With extra time at home, the temptation could be to veg out on Netflix. Treat the extra time at home as an opportunity to review the various habits of grace, such as bible reading, personal prayer, scripture memory. Recommit yourself to praying with your spouse, if married. If you have children, renew efforts to gather for family worship in the evenings (you can read more about that HERE!). Call a brother or sister and use the opportunity to pray for one another and exhort one another in the word.

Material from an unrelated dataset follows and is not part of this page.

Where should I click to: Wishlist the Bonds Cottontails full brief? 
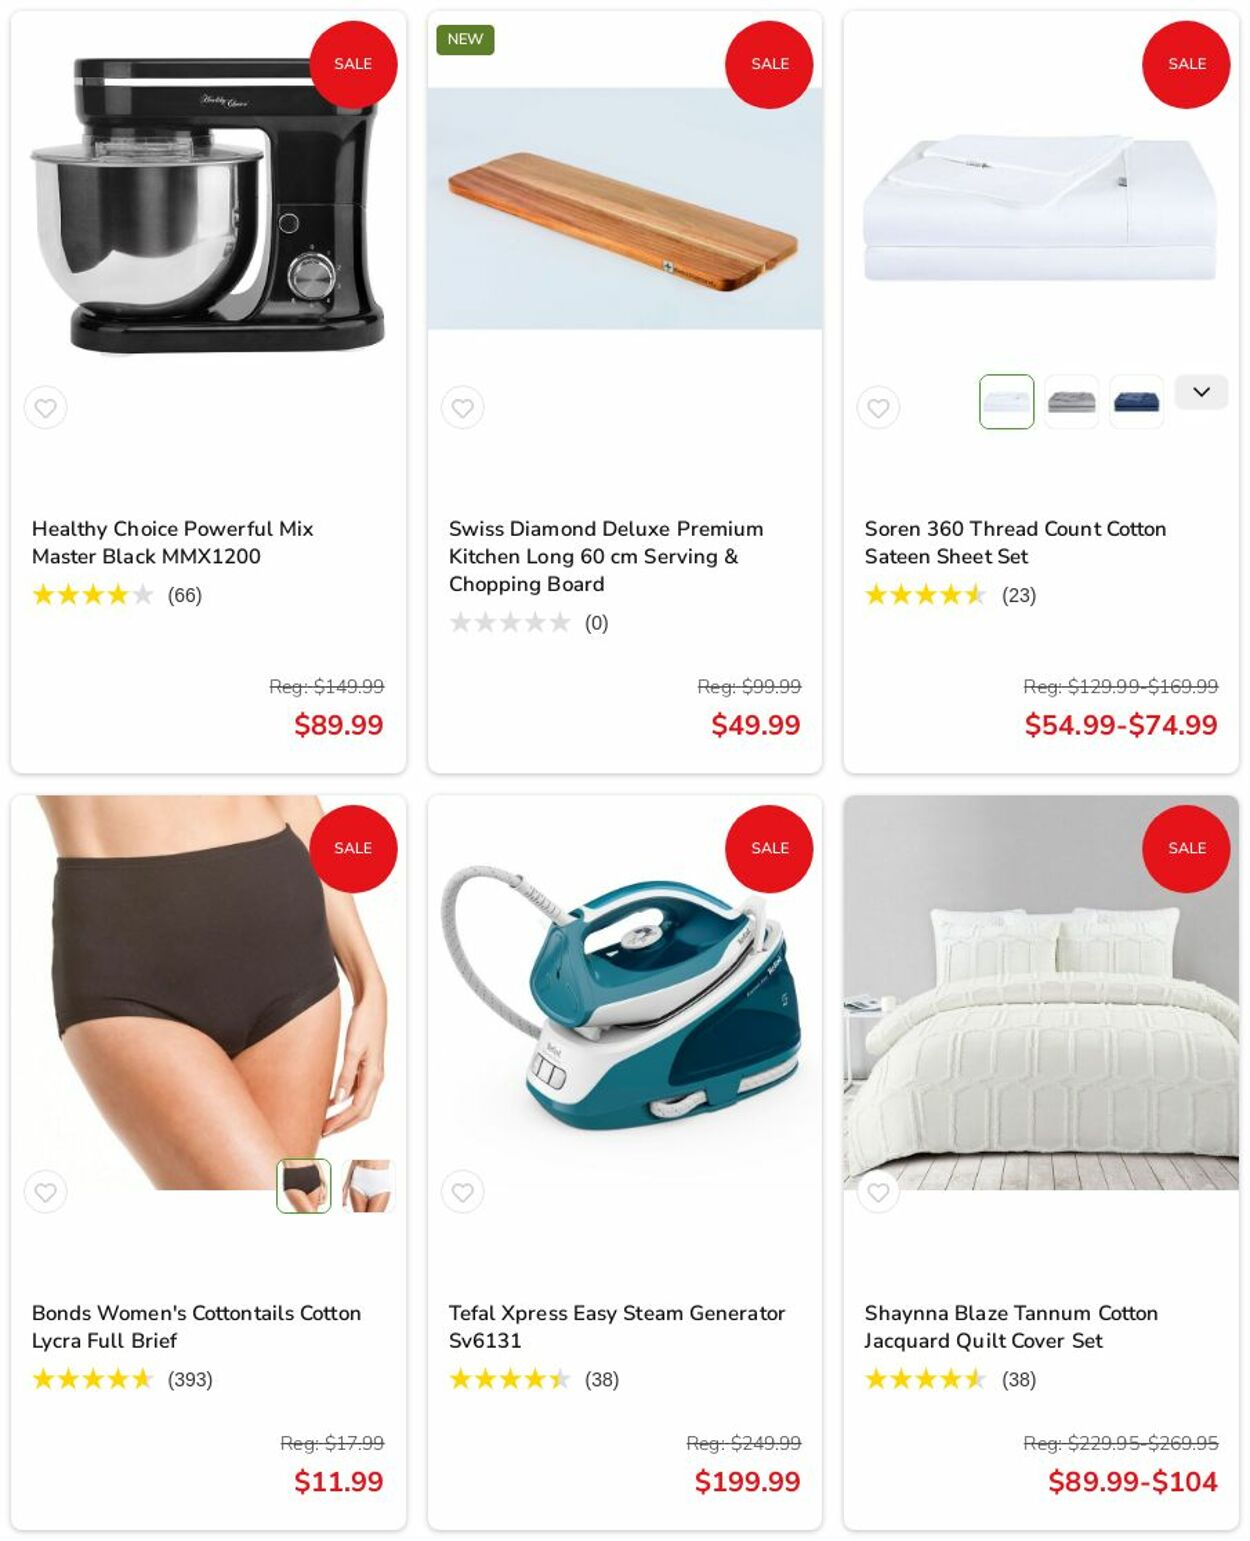[x=46, y=1192]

Announce the unshakable Hope.

Addressing those persecuted for their faith, the apostle instructs the church to “honor Christ the Lord as holy, always being prepared to make a defense to anyone who asks you for a reason for the hope that is in you…” (1 Pet 3:15). COVID-19 is not persecution, but the circumstances will provide opportunities to speak of our hope in the face of uncertainties. If we’re just as panicked as the world, our neighbors will have no reason to ask about our hope. But as we heard last week from Hebrews 6:13-20, we have a sure and steadfast hope grounded in God’s unshakable purpose and secured by Jesus Christ’s death and resurrection. We need not panic or grow anxious. Our future is secure in Jesus. Our present wholly rests beneath his care and guidance. We have a hope, and a hope we pray is so compelling in us that others will ask to know it as well. So engage your neighbors when they ask and speak of Christ faithfully.

More could certainly be said. But this is a start as we approach the days ahead with faith and patience, waiting to inherit the promises.